Adults differ from each other in the kinds and degrees of their irrationality, and *children* are still different. Presumably children are even less rational than adults; but where is the dividing line for maturity? If, per impossibile, we had a successful "behavioral economics" that described behavior in a society where the age of majority was n, and then that society changed the age of majority to (n + 1) or (n - 1), a new "behavioral economics" would have to be developed for the new "adult" population, which would have become more nearly rational (in the first case) or less so (in the second).

Yet, as we Brazilians say, thw sound policy is thw daughter of morals and reason.

Wait, you're Brazilian?

Yes, what did you think?

It's obvious you are Paraguayan

No, I can assure you that I have no relatios whatsoever with Paraguay. I oppose the Paraguyn regime and I think Brazil should extract important demands from the Paraguayan regime.

I wasn't sure. Sometimes you post and don't mention your nationality- it is very confusing.

Yes Borjigid is correct, you need to post more positively about Brazil here please, so we know you're not Paraguayan. You really come across like a Paraguayan. You need to let us know some of the positive things about Brazil, can you do that?

What about the 🐒 scientific method requires things to be equal? Are stars 🏜 equal?

#1. Flabbergasted. Are Economists actually taking credit for the invention of paternalism and nagging? Seriously? No wonder so many educated people hold the "profession" in such low regard.

+1. Thaler really should be sharing the award with Dr. Seuss. "“Oh, the jobs people work at! Out west near Hawtch-Hawtch there's a Hawtch-Hawtcher bee watcher, his job is to watch. Is to keep both his eyes on the lazy town bee, a bee that is watched will work harder you see. So he watched and he watched, but in spite of his watch that bee didn't work any harder not mawtch. So then somebody said "Our old bee-watching man just isn't bee watching as hard as he can, he ought to be watched by another Hawtch-Hawtcher! The thing that we need is a bee-watcher-watcher!". Well, the bee-watcher-watcher watched the bee-watcher. He didn't watch well so another Hawtch-Hawtcher had to come in as a watch-watcher-watcher! And now all the Hawtchers who live in Hawtch-Hawtch are watching on watch watcher watchering watch, watch watching the watcher who's watching that bee. You're not a Hawtch-Watcher you're lucky you see!” Come to think of it, Seuss cogently explains supranationalist ideology as well.

====

→ **Requirement**:
Carry on the comment thread on behavioral economics past its final comment. The records come from a different source than the comment thread on behavioral economics.

====

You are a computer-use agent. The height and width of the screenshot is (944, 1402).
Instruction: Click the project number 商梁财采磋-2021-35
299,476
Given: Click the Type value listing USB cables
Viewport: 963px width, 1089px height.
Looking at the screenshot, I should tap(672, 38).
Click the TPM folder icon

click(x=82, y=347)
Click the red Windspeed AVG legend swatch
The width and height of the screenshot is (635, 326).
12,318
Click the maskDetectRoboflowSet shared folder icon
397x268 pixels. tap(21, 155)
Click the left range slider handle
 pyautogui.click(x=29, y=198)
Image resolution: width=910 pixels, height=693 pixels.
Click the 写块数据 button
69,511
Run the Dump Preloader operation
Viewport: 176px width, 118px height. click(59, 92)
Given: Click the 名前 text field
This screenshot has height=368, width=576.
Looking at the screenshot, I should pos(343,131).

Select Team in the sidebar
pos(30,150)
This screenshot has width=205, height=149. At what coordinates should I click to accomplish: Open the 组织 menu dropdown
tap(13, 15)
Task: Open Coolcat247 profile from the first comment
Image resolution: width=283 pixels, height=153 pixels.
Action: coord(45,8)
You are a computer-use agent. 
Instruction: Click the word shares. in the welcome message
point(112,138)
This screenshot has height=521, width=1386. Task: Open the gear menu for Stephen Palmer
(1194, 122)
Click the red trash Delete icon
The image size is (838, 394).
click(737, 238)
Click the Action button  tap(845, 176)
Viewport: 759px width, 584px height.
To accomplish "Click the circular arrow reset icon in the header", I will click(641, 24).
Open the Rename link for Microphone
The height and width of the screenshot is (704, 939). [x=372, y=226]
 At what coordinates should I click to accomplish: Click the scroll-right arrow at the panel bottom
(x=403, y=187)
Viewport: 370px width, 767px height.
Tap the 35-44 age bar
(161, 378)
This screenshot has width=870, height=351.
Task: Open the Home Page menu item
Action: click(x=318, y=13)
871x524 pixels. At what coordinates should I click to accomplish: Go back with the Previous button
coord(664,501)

====

→ **Written answer**:
"Are Economists actually taking credit for the invention of paternalism and nagging?"

No, they aren't. Your premise is wrong, so even if the conclusion is true, it is not for that reason.

"No wonder so many educated people hold the “profession” in such low regard."

'Educated' is not the same as 'intelligent', but putting that aside, it is very easy to knock economics until you try to understand some economic phenomenon sufficiently to formulate policy that you'd stake your money/reputation on.

1.) Look--behavioral economics is great and all, but the reason we've had "homo economicus" for so long is because economics has a *theory*. This theory does not always correctly predict or explain behavior, but it is dang good. Behavioral economics has no theory--or rather, it has a theory for each anomaly, which is to say there is no theory at all.

The NYRB article is available to non-subscribers at

While Srugim does capture the basic atmosphere of the society it depicts, the scripts are often ridiculous and the apartments are unrealistically large.

Srugim is available on Amazon Prime

6. Did standardized languages help drive the Industrial Revolution?

Did not read the link, but have an opinion of course. es, one particular item, the rotary steam press. That capability boosted printing efficiency and cheap books became universal. Cheap books means lists of standard definitions for bolt, nuts, screes, pipes, and so on; including electrics. The sales catalogues generated drove interconnectability for mechanics and then electrics.a design in advance capability.

#4 - Artisanal Vegemite? You want my traditional vegemite on toast? You can prise if from my cold dead hands. Vegemite is perfect already, it's essence lies in it's total lack of sophistication. Is nothing in this modern world sacred, is nothing beyond the shallow manipulative reach of marketers?